Tinha passado muitos anos ilhado em gabinetes, mergulhado em processos, decifrando histórias, conflitos, decidindo destinos. Enquanto habitava a ilha, o Guaíba fluía sonoro do outro lado da janela.
O rio e seus barcos. O rio e seus peixes. O rio e os admiradores do pôr do sol. O rio e a promessa de viagens nunca feitas.
Os sonhos há muito tinham batido em retirada. Quando foi a última vez que teve tempo para si, para a família e amigos? Não lembrava mais.
Pensava nessas coisas nas noites do hospital, deitado na cama, quando a dor cedia. Voava na nuvem gris, entre brancos aventais e a parafernália eletrônica.

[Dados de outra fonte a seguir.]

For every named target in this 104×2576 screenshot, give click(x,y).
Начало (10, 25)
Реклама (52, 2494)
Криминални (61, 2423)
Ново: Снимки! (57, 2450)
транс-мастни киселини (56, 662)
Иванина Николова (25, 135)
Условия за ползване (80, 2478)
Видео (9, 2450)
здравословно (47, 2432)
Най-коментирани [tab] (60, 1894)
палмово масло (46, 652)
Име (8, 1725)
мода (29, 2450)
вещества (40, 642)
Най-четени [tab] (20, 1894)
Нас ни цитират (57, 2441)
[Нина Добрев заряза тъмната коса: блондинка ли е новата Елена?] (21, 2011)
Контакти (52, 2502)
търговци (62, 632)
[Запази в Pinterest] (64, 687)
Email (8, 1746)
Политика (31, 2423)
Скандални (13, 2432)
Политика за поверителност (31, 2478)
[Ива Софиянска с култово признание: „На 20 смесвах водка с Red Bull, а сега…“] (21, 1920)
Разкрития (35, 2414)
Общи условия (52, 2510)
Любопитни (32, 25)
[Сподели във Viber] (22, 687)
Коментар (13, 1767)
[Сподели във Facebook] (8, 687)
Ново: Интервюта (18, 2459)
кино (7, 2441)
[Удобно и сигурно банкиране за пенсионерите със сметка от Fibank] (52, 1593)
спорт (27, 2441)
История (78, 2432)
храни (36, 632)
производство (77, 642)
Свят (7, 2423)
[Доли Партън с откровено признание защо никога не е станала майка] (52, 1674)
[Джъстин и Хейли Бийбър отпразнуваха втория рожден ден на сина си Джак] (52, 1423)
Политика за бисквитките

Depois ficou tudo pra depois.
Passou a olhar o mundo com outra mirada. Nada valia mais do que estar vivo, vivo simplesmente.
O risco de desaparecer fez com que se voltasse, sem mais demora, para o que havia de mais precioso na Via Láctea: o pequeno planeta dos seus afetos. Somos um sopro de Deus, pensou.
Precisava sobreviver e chegar do outro lado daquele rio sem margens. Uma oportunidade foi tudo que pediu a Deus.